How have companies fared since appearing as subjects of our weekly The Challenge series? From time to time, we will follow up to see what's happened since the experts weighed in with advice on the challenges they presented.
Last year, Wade Barnes, the founder, president and chief executive officer of Farmers Edge, found himself in an enviable position: He had offers from nine different companies wanting to invest in his flourishing agri-business.
The Winnipeg-based company uses satellite imagery to pinpoint where and what crops farmers should plant, as well as what fertilizers and crop-protection products to use.
The potential investors that were looking for a piece of Farmers Edge were mostly venture-capital and hedge funds; Mr. Barnes at the time had to decide who would best help the company penetrate new markets in the United States and Europe: a partner from outside the agriculture industry or inside it?
After careful consideration, he decided not to make a deal with any of the companies that had originally come courting. "We decided to try and hang on a little bit longer and push the business to become a little bit stronger," he says.
At first, giving up that potential cash infusion seemed like "a good and a bad decision at the same time."
Last year brought extreme wet weather to Canada and Russia, which meant a rough revenue year for the company because many farmers were unable to get any crops sowed.
"It's actually the worst-case scenario for us because, in a drought, the farmers still plant and we're still able to provide our services, but when a farmer doesn't plant a crop, we don't get paid," says Mr. Barnes, adding that Farmers Edge's revenue fell 20 per cent from the previous year.
Despite this setback, a couple of lucrative opportunities came knocking that set Farmers Edge back on course – but not without some twists and turns.
First, the company signed a long-term deal with Canada's largest grain handler, Regina-based Viterra Inc., to provide Farmers Edge's precision agriculture work and lab services.
Then it was hit with a surprise. "We signed the agreement with Viterra and, eight days later, Viterra went up for sale," Mr. Barnes says.

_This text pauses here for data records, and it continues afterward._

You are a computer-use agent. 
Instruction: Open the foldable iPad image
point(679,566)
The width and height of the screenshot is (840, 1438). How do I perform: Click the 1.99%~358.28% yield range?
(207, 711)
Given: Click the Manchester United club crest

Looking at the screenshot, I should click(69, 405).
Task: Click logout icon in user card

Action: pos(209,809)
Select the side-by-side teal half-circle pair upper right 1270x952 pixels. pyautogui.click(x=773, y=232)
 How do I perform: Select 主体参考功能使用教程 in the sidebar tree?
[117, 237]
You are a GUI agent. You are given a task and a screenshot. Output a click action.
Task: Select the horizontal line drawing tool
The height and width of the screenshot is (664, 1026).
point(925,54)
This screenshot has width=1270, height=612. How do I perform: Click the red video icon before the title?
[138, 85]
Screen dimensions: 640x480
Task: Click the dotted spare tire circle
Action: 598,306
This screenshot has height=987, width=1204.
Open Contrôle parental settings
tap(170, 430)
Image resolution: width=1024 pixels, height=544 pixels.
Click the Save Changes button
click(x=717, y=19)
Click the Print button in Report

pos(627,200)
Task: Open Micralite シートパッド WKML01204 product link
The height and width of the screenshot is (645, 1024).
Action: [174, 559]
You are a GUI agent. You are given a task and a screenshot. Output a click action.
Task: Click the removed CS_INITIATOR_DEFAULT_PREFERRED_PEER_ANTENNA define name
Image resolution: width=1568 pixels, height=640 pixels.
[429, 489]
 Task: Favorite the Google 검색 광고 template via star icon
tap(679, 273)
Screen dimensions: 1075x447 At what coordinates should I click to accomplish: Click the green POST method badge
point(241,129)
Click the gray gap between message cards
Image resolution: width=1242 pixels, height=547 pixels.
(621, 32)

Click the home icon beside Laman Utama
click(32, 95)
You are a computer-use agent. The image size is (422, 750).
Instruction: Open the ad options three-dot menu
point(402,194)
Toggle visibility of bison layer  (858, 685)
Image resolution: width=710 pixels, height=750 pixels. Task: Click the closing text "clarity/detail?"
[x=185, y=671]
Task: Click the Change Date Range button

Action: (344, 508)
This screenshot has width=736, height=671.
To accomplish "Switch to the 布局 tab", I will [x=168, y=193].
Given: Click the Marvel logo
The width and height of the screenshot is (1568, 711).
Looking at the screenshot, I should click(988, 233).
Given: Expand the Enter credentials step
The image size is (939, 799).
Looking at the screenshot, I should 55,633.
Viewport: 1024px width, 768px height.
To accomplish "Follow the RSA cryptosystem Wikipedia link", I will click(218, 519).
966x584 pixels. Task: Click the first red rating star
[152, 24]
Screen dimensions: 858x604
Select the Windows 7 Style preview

Viterra was bought by Swiss commodities trading giant Glencore International PLC; then much of its assets were subsequently acquired by the big fertilizer producer and farm products retailer Agrium Inc. of Calgary.
"The day the sale was announced, we were like, 'What's going to happen?'" Mr. Barnes recalls. "Then it was Agrium and we were like, 'This got even better.'"
The agreement between Viterra and Farmers Edge remained in place, and as Mr. Barnes saw it, the addition of Agrium to the mix brought the potential for future new opportunity internationally. (The Viterra-Glencore deal awaits one last approval from the Chinese government.)
Still, Farmers Edge was feeling the pinch financially. "The revenue that would be coming from Viterra really wasn't going to be coming for a year's time, so we were a little strapped based on that," Mr. Barnes says.
"Our biggest issue was, we'd been growing so rapidly that we were going to have to make a decision whether to slow down on growth to heal a bit from the bad year, or try to keep growing the company and going into these different markets."
Opportunity knocked again. After a speaking engagement at a conference in New York in the spring, Mr. Barnes was approached by Avrio Capital Inc., a Calgary-based venture-capital company that focuses on innovative food and agriculture businesses.
That kind of partner meshed well with The Challenge pros' advice to consider a partner that could bring not only money but new clients, technology and other benefits to the business, and Mr. Barnes' own thinking about the advantages of an industry inside player.
"The fit seemed really strong very quickly…We met in May and, by the end of June, we had a deal done," he says.
Mr. Barnes says Avrio seemed like the right choice because of its strategic focus on agricultural technology and the fact that his new partners already had a deep understanding of his industry.
"Based on what I've learned the last couple years, agriculture is very different from a lot of the other industries that are out there," he says.
"There's a cultural piece that goes along with it; you have to understand how people think and how they react… The nice part about Avrio is that we don't have to teach them about those things, they already understand it and, for us, that's been really exciting."
At the same time the Avrio deal was taking form, Mr. Barnes also decided to give the company's 60 employees an opportunity to invest in Farmers Edge; about 20 took him up on it.
Between the employees and the investment from Avrio, which took a 15-per-cent stake in Farmers Edge, the company ended up with "north of $4-million" in new capital, he says.
Farmers Edge will now be pushing into the U.S. market, Mr. Barnes says. In addition to providing the cash infusion that allowed it to stabilize after a rough year, Mr. Barnes says that Avrio's international connections have opened doors for the company in places such as Russia and South America as well.
"I've been really happy, they've been really good partners coaching me and guiding me along, but not where you feel like you're being pushed around," he says.
"For us, it was the first time we'd ever done this sort of thing. We're all just small-town farm boys and it was really scary, but, at the end of the day, it's been great, and I think it's going to really launch us to the next level."